Historian (born 1937)

Peter Kenez (Kenéz Péter; born 1937) is a Hungarian-American historian specializing in Russian and Eastern European history and politics.

== Life ==
Kenez was born and grew up in Pesterzsébet, Budapest, Kingdom of Hungary. His father was arrested in March 1944 after Operation Margarethe and deported to the Auschwitz concentration camp and killed. His mother fled to Budapest with him, where they survived the persecution of the Jews by the Eichmann-Kommando and the Arrow Cross Party.

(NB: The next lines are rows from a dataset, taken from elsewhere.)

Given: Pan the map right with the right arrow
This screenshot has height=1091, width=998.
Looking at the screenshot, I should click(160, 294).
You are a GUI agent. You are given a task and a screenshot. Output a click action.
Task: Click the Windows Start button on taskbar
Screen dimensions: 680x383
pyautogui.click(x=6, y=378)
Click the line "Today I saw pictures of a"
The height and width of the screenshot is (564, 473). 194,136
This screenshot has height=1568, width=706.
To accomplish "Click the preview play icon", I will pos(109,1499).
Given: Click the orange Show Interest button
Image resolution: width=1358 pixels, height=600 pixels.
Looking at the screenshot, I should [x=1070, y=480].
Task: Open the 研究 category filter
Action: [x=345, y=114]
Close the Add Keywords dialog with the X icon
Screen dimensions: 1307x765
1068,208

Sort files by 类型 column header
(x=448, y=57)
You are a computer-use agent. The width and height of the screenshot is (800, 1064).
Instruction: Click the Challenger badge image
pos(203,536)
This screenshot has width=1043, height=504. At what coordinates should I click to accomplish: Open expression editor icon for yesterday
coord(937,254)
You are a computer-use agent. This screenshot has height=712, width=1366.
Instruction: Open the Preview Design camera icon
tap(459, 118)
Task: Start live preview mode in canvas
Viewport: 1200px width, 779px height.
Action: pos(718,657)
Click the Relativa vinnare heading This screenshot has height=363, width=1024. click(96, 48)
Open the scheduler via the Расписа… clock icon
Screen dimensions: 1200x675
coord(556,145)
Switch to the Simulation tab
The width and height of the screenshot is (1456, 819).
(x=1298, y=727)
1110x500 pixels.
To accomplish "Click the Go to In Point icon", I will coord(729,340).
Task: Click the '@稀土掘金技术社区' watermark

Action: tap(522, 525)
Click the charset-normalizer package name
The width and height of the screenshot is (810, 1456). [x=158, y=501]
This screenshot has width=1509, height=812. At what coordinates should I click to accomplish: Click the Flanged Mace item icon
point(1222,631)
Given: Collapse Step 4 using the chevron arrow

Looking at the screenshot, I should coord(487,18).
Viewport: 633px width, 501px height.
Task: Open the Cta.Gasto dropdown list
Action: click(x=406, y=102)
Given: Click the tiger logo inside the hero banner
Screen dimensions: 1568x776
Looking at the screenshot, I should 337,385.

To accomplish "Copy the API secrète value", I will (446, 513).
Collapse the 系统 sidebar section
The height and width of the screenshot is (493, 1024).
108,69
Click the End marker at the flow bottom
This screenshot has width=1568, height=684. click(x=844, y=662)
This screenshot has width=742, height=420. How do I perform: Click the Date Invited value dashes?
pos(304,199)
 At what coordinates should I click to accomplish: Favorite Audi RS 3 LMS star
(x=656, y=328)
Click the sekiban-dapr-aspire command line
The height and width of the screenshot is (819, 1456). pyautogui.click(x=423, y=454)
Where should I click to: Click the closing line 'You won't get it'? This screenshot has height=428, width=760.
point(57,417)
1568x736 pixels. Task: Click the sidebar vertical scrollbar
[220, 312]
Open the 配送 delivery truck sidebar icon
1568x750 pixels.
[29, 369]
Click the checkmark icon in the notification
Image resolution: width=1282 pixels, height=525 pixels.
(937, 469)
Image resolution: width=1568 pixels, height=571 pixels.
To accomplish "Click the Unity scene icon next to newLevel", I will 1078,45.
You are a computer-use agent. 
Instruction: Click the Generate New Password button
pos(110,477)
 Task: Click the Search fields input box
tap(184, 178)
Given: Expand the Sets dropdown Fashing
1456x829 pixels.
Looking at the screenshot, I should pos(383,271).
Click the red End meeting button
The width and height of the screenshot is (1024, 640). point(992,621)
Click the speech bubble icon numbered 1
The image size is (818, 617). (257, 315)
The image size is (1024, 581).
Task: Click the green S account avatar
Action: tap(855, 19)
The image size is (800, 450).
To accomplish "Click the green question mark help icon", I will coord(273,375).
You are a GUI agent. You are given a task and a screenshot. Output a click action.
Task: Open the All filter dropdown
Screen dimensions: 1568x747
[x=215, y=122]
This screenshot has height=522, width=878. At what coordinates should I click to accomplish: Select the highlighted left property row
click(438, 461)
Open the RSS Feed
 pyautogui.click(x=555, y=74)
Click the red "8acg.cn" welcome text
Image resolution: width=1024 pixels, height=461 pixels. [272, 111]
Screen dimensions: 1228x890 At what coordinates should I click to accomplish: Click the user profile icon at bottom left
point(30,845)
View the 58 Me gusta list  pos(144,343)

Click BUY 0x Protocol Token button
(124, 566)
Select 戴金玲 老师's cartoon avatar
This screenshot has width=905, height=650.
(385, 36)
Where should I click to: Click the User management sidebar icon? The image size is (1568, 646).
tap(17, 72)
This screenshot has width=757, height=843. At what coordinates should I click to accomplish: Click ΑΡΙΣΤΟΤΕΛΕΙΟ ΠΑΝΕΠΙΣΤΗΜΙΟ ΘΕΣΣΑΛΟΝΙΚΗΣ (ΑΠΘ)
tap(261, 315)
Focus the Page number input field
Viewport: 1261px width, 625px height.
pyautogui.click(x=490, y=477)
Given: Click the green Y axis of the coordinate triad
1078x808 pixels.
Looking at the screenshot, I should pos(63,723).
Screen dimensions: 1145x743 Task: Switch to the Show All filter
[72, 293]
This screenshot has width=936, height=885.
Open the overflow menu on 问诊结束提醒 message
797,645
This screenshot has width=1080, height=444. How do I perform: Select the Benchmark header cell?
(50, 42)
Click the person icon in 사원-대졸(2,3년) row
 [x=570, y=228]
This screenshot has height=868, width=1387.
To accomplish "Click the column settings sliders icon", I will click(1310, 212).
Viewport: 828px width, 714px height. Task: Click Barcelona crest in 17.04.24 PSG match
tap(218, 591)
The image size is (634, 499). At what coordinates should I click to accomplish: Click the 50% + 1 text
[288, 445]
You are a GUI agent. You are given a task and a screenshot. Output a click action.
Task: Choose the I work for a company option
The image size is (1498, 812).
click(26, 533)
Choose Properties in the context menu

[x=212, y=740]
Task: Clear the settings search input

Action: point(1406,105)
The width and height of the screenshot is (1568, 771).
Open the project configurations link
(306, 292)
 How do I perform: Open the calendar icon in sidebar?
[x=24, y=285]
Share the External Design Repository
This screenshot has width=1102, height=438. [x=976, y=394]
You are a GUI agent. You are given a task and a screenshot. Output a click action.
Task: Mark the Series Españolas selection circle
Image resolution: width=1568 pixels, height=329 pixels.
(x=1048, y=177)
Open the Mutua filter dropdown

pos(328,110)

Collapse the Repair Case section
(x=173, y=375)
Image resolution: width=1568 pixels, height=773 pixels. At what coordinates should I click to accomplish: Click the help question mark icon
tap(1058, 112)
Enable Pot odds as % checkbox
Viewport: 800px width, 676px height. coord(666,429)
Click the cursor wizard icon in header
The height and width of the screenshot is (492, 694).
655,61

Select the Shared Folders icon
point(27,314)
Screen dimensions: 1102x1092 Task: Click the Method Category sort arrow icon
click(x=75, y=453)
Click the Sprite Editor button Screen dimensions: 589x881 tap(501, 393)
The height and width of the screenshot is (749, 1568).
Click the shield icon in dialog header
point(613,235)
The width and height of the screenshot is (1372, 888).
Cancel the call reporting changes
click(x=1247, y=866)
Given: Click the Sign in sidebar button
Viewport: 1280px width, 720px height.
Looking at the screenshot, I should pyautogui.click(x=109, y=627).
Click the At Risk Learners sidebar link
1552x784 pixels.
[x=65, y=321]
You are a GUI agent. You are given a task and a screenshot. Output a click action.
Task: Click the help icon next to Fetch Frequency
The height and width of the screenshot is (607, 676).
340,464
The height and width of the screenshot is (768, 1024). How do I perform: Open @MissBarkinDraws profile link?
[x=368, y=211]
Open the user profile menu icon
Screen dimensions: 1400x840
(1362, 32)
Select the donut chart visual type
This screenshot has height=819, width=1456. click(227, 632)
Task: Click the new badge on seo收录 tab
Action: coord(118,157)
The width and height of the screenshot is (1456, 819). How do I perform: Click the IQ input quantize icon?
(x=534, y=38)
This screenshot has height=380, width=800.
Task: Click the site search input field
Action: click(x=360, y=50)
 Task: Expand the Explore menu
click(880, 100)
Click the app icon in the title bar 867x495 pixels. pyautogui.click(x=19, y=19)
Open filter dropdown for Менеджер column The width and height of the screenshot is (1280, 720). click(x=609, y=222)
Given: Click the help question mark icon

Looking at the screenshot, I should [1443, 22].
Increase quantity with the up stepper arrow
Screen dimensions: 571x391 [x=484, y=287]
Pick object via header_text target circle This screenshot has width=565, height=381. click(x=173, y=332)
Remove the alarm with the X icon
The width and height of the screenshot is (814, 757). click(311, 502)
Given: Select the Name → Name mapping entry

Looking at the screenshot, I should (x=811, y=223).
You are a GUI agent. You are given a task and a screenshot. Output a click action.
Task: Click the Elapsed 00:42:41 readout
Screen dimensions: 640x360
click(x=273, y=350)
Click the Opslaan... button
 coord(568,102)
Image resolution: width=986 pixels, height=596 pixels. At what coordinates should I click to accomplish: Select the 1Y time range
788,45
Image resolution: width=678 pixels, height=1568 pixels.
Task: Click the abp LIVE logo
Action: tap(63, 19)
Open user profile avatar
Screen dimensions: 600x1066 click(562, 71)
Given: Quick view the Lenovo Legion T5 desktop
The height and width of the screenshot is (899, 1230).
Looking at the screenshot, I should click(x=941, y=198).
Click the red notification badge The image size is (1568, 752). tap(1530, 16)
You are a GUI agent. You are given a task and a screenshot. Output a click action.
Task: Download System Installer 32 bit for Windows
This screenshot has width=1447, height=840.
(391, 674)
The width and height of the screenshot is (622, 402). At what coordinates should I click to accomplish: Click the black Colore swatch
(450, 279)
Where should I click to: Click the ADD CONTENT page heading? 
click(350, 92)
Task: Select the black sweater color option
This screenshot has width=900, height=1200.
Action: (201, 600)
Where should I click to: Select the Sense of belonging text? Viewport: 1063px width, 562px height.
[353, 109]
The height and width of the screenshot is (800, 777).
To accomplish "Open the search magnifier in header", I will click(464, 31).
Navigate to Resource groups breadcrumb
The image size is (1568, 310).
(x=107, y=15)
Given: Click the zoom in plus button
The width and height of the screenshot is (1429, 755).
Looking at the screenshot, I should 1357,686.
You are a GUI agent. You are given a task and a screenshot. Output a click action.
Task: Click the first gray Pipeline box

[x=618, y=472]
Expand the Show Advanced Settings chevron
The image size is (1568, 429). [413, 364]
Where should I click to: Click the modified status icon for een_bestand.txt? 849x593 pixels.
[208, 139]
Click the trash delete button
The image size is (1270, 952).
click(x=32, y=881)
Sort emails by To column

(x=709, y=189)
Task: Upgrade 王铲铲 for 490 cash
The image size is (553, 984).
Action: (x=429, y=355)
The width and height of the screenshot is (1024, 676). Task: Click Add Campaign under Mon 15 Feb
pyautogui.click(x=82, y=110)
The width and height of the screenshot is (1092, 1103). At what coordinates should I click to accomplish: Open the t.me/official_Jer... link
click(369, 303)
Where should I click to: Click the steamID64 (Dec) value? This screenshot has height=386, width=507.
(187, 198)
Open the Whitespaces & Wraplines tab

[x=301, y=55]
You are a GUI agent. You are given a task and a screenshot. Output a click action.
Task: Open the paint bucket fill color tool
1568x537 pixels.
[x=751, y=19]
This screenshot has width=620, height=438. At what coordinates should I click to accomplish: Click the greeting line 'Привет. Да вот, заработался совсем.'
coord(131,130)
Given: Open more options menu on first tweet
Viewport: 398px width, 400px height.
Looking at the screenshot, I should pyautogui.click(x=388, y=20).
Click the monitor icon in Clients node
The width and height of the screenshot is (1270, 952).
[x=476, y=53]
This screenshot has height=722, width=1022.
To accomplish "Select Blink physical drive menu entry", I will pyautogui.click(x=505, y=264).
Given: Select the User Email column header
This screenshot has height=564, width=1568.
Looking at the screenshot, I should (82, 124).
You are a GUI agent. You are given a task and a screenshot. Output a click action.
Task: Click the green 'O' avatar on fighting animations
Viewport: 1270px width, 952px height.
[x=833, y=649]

After the Hungarian uprising of 1956 he fled to the US. He received his PhD from Harvard University under the advisor Richard Pipes. He has taught at the University of California, Santa Cruz, since 1966, where he is currently Professor Emeritus. He also teaches courses on Soviet cinema and an interdisciplinary course on the Holocaust with literature professor Murray Baumgarten.

==Books==
- Before the Uprising: Hungary under Communism, 1949–1956. Cambridge University Press, 2022.
- The Coming of the Holocaust: From Antisemitism to Genocide, Cambridge University Press, 2013.
- Hungary from the Nazis to the Soviets: The Establishment of the Communist Regime in Hungary, 1944–1948, New York, Cambridge University Press, 2006.
- Cinema and Soviet Society from the Revolution to the Death of Stalin, London and New York, I.B. Tauris, 2001.
- A History of the Soviet Union from the Beginning to the End, New York, Cambridge University Press, 1999; 2nd ed., 2006.
- Varieties of Fear: Growing Up Jewish under Nazism and Communism, Washington, American University Press, 1995.
- Cinema and Soviet Society, 1917–1953, Cambridge University Press, 1992.
- Bolshevik Culture: Experiment and Order in the Russian Revolution, edited with Abbott Gleason and Richard Stites, Indiana University Press, 1985.
- The Birth of the Propaganda State: Soviet Methods of Mass Mobilization, 1917–1929, Cambridge et New York, Cambridge University Press, 1985.
- Civil War in South Russia, 1919–1920: The Defeat of the Whites, Berkeley, University of California Press, 1977.
- Civil War in South Russia, 1918: The First Year of the Volunteer Army, Berkeley, University of California Press, 1971.